January 4th, 2013 at 10:01 pm by Dr. Drang
The United States is one of the few countries left in the world who still have not converted to using the Metric System as a standardized system of measurement. Instead of going along with what the rest of the world uses, we stubbornly still adhere to using the imprecise Imperial Unit - despite the fact that practically every other country that we interact with uses Metric.
Why should we convert to using the Metric System? Because it’s superior, less convoluted - everything is ordered in units of tens, while the chaotic arrangement of the Imperial System slows things down for us - not only in terms of education, but also businesses, science, foreign relations, and daily life.
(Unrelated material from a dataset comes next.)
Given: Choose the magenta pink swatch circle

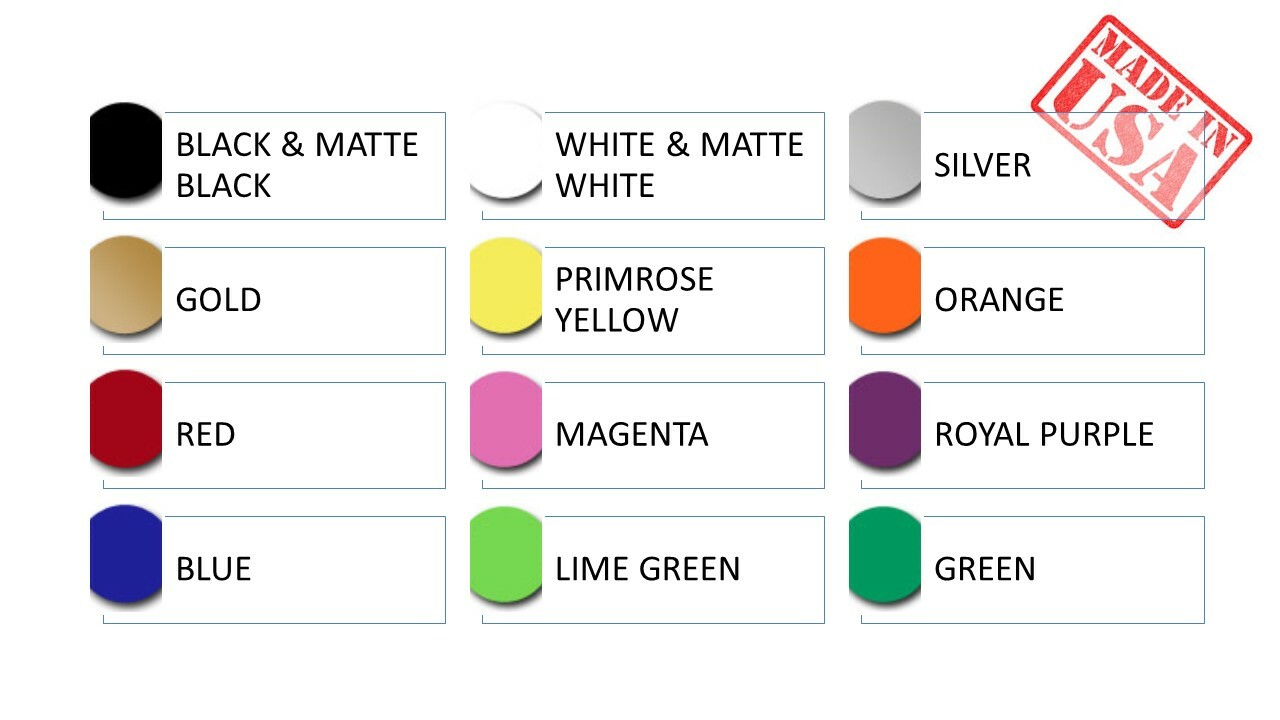Looking at the screenshot, I should pos(506,419).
Why do I say it’s stupid? Let me count the ways:
- The United States doesn’t use Imperial Units, it uses US Customary Units. For most types of measurement the two are the same, but there are differences. The distinct difference between Imperial gallons and US gallons was indelibly etched in my mind back in the 70s when I had to buy gas while on vacation in Canada.
- There’s nothing imprecise about US Customary Units. We don’t still define inches as the breadth of the king’s thumb.
- Because trade and manufacturing are global, metric units already are common in industry. I see lots of engineering drawings of machine parts, and it’s normal for dimensions to be given in millimeters.
- For the most part, these petitions are just masturbation. They aren’t how bills get written.
- A law (the Omnibus Trade and Competitiveness Act) was passed in 1988 declaring (in Subtitle B, Part 1, Subpart F, if you’re scoring at home) the metric system the preferred system for weights and measures for US commerce, thus proving how effective these sorts of laws are.
My tweet about this,
Get your facts straight, petitioners. We use US Customary Units, not Imperial, and they’re as precise as metric units. petitions.whitehouse.gov/petition/make-…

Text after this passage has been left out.